The Gatekeeping of Trans Women of Color’s Stories in Publishing

by Janet Mock

It’s no secret that the queer and LGBT community often only speaks trans women of color’s names after our sisters are long gone. Often times, we know nothing about these women, holding them up as martyrs/symbols to fight for stronger hate crime legislation (although most TWoC murders are unsolved, from Marsha P. Johnson and Brandy Martell to Lorena Escalera) and gain empathy, resources and fundraising that’s funneled into the further mainstreaming of this movement.

When I walk into queer and gender studies spaces on campuses across the country, I’ve witnessed people theorize about these women’s lives. But we often know nothing about their lived experiences, about how these women survived and loved and gave and fought this racist, classist, misogynistic and femme-phobic world.

We need to begin giving these women the space and resources during their survival, during their active lives, to tell their stories, to share their insights, to speak up for themselves. Reading their names once a year is not enough.

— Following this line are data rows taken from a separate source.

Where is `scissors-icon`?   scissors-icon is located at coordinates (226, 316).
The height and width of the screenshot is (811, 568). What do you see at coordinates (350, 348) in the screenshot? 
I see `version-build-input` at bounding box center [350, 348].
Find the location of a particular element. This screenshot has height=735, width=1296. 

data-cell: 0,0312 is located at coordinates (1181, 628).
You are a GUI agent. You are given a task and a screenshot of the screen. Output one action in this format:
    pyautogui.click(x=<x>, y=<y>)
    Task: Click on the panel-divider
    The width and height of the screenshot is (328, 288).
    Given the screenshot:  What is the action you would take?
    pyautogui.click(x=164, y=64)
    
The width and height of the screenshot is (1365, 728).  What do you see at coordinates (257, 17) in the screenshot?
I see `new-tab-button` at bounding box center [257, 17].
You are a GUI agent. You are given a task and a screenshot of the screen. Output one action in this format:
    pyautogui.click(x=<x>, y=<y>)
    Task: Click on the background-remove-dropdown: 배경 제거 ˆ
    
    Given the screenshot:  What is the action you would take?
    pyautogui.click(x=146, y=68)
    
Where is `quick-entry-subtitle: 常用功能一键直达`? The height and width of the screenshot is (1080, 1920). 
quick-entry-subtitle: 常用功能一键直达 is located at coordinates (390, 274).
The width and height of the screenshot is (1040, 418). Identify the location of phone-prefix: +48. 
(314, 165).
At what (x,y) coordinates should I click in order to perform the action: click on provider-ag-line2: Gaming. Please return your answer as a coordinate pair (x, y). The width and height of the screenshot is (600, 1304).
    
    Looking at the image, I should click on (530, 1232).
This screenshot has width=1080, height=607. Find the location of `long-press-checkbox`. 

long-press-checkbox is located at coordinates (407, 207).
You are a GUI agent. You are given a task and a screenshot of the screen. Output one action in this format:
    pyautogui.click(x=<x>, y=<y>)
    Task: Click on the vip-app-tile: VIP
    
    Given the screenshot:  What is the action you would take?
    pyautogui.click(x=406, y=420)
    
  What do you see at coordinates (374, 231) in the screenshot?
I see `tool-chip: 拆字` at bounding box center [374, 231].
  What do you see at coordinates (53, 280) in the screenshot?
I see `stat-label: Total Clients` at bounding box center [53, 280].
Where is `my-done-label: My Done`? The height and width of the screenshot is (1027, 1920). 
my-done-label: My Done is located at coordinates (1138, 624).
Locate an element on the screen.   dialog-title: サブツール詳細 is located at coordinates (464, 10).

That’s why I am so grateful that Lovemme Corazón, a 19-year-old trans woman of color, wrote her memoir Trauma Queen, which was released this week by the trans woman of color focused publisher, biyuti publishing.

“I’m really happy that this is concrete, tangible evidence that I have lived and what I have survived,” Lovemme says in a video on her tumblr page.

Lovemme discusses depression, child sexual abuse, rape, violence and sex work. This is her lived experience, one that mirrors that of many of my sisters, the sisters who are overwhelmingly represented in reports like the one released this week from the National Coalition of Anti-Violence Programs, which shows that trans women of color are yet again the most vulnerable to survere violence and murder (with trans women of color homicides rising 13% from last year’s report).

The topics Lovemme is vulnerable and strong enough to share with us are difficult to hear. It’s even more difficult to experience, feel, internalize and then go out in the world and share while still in the midst of survival. Our community also shames trans women of color into silence in a myriad of ways, one of which involves systematic exclusion and an overwhelming lack of representation.

Last year, I attended a panel discussion at Barnard College on trans women’s literature and stood witness as folks in the space, mostly white, basically dismissed the genre of trans memoir, as if it were so 2000 and late.  As a lover of literature, of books and a writer who is working on a memoir that would be categorized as “trans memoir,” I was twitching in my seat hearing these shortsighted comments.

What seemed to be glaringly missing from these comments was the fact that trans memoir has been dominated by a certain story, that of an older white trans person. From the 30-plus books I have on my self that would be categorized as trans memoir, only four of them are from trans women of color:

After that panel, I sought counsel from my dear sister reina gossett, who moderated the discussion and highlighted the workings of white supremacy and the fact that not all people, specifically trans women of color, are granted equal access to write, share and publish their stories. This unequal access to publishing has left a gaping hole in this genre and the imaginings of what we say is possible for trans people on the margins.

Many trans folks have been able to hear their story told through other trans folk in literature who have represented them and resonated in some way. Yet the stories that have dominated this genre have nothing to do with me. I, a young, poor-raised, multi-racial trans women, did not have access to stories because the stories I craved did not exist, and the ones that did exist are consistently being erased. And because I didn’t have examples of women like me who made it through it was difficult to imagine a future beyond what I was living.

When we discuss resources (sitting space and time, pen, paper, computers, wifi, internet, editors, publishers), we must realize that everyone doesn’t have equal access to those resources.

Some of our stories have yet to be told. Some of our stories aren’t just about gender. Some of our stories are about the shaming of our color, about the way the world views us as less valuable, about how we’re told to pull ourselves up and when we resort to the necessary acts of  survival, we’re told to be quiet. Some of our stories are about how even in spaces of community we’re silenced.

I have hope that access will slowly change this paradigm, that smaller publishers like biyuti publishing, the Red Umbrella Project and Topside Press (which is publishing the incomparable Ryka Aoki’s upcoming novel) will help add more diverse trans voices to our bookshelves. I personally can’t wait to add Lovemme’s book to mine. I hope you add it as well.